April 23, 2012 (LifeSiteNews.com) - Chuck Colson has passed from this earthly life into eternity. During his time here, Chuck experienced the pomp and prestige of being in President Nixon’s inner circle. He was later forced to trade the comfort of the Oval office for a lonely jail cell due to his role in Watergate. He pled guilty to obstruction of justice and served seven months in prison.
Jesus worked on Chuck’s heart during his legal troubles and the time he spent in the slammer. He came out a new man. God placed on his heart a passion to reach out to those usually abandoned by society, and Chuck shared the gospel with them. He was a forceful yet eloquent advocate for incarcerated souls.
While I didn’t know Chuck personally, he was a mentor all the same. I admired his tenacity on behalf of inmates who hold no political power—very similar to our work protecting unborn babies. I and others watched Chuck from afar to see if he was the real deal. He was.

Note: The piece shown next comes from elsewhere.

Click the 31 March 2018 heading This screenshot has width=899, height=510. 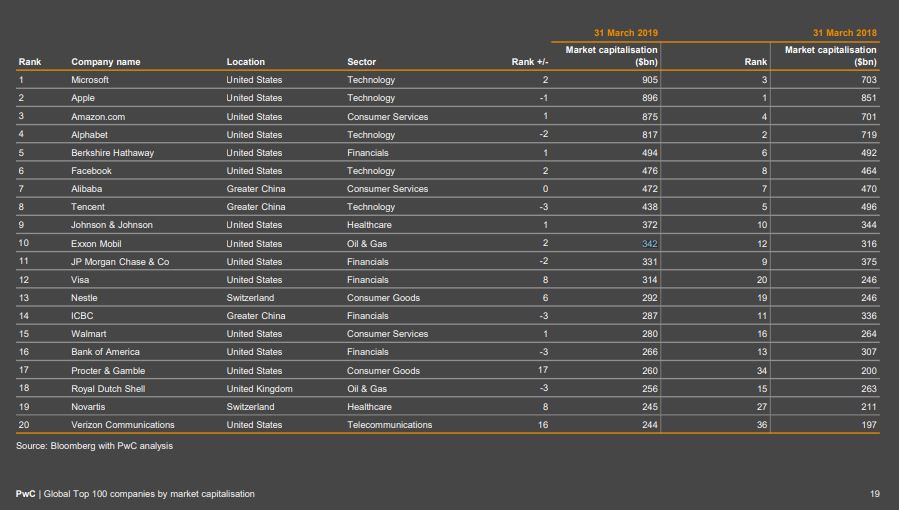(x=845, y=33)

Some people’s spiritual failures happen in public, while others of us slip-up in relative anonymity. Chuck’s fall was under the microscope of the worldwide media. In one regard, that’s what makes his success of leading Prison Fellowship all the more a sweet victory. The Bible is full of God using the most unexpected, undeserving and ill-equipped people to further His kingdom—murderers, adulterers, liars, cheats and cowards. Even during his spiritually dark time, Chuck Colson looked like a boy scout in comparison.

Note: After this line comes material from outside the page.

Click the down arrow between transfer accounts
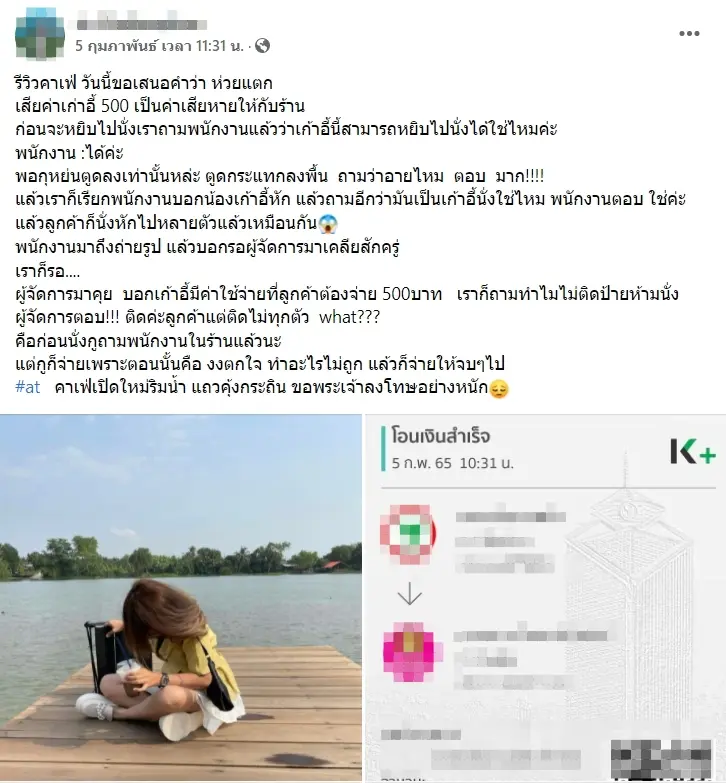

Chuck served the Lord with the passion of a redeemed soul who has dramatically experienced the gift of underserved grace. His personal walk made him painfully aware of how little any of us deserve God’s love and mercy. Chuck’s gratefulness to the Lord was evident in his daily work with Prison Fellowship.
Hopefully, we’ll all pause and reflect on the life of this godly man and remember his family in our prayers. May we strive to replicate in our own lives and ministries Chuck Colson’s passion and love for his Savior that was reflected in the way he viewed the least among us. The world is a better place because of him, and in what Prison Fellowship has yet to achieve.